Important: Please read the Qt Code of Conduct -

Convert QStringList to QList<const QString>

  • My problem is that I have a model containing a lot of data and I want to work as memory-efficient as possible.

    I want to save the data in my model in QVector<const QString>. I want to use const QStrings, because I don't want Qt to preallocate memory for every single QString. That is not necessary, because the whole model is Read-only.

    The data comes from a file, and I use QString.split to devide it. Split returns a QStringList, which is a QList<QString>. I could unfortunately not figure out how to convert the QStringList<QString> to a QStringList<const QString>. Is there a possiblility to do that? Or is the only possibility to save the model data as QVector<QString> (without const), and then call resize and squeeze() for every single entry?

    Unfortunatly I could not find any relevant information about this in the Qt Forums, this is why I ask that Question here.

  • @randsfjorden

    hi, friend, welcome devnet.
    i tred way of your said, it is unallowed convert QStringList to convert QList<const QString> or QVector<const QString> direct.
    we know than const variable is unallowed to modify after initalization.
    in my sight, i hasve to use the const QVector<QString> strVe = strlt.toVector(), like the following code:

    #include <QCoreApplication>
    #include <QDebug>
    int main(int argc, char *argv[])
        QCoreApplication a(argc, argv);
        QString str = "one,two,three,four";
        QStringList strlt = str.split(QChar(','));
        // QVector<const QString> strVe = strlt.toVector(); // not allow
        const QVector<QString> strVe = strlt.toVector();
        qDebug() << strVe;
        strVe[0] = "five"; // unallowed to modify the data
        return a.exec();

    maybe some one has the better way.

  • Moderators

    recently I learned something new from @Chris-Kawa .
    Namly the existence of


    it seems, this might be the solution for your situation :)
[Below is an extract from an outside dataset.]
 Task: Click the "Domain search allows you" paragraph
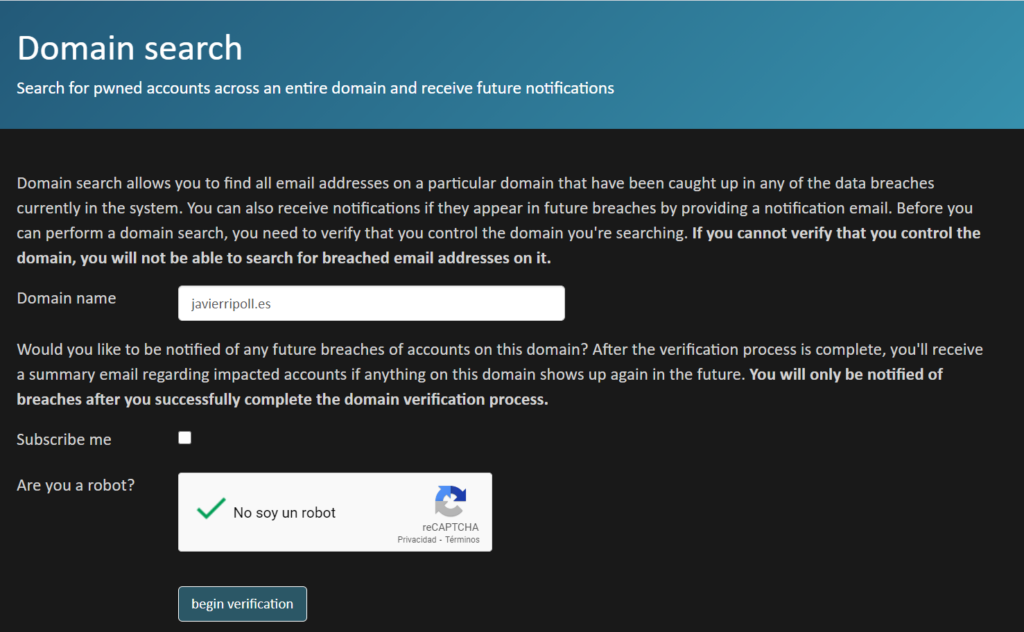coord(498,220)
    SplitRef does not return a copy of strings like normal split would do.

  • Lifetime Qt Champion

    @randsfjorden "I want to use const QStrings, because I don't want Qt to preallocate memory for every single QString" - what do you mean? You need memory for each string you store in the vector. What does "preallocate" mean in this context?

  • Heyy
    Thank you very much for replying that quickly. Unfortunately I wasn't notified about your answers, this is why I didn't see them before today.

    Experimented a little bit more with const QStrings and now I think that it was no good approach for that purpose, to safe memory in this particular case it was more efficient to call squeeze.

    @joeQ I now used your approach. I used qDebug to check the capacities/lengths of the strings inside the QStringList i got from split, and found out that non of the strings in that list had a higher capacity than length. So it was unneccessary to call squeeze on these, but I used it for the resulting vector.

    @jsulm Qt automatically allocates some more memory when a QString / QStringList / QVector is created, to avoid needing to copy the object if something gets added to it. If I for eksample initialize a QString with 5 letters, Qt would preallocate space in memory for 10, so that it doesn't need to copy it, when the user adds 5 more letters. This preallocation is what I wanted to avoid, because I know that I won't change the strings in the ReadOnly-model again.

    @J-Hilk: I actually checked that possibility out as well :)

    Thank you very much for helping me!

  • Lifetime Qt Champion

    @randsfjorden From your description it wasn't clear what you mean. Now I understood what your question was about.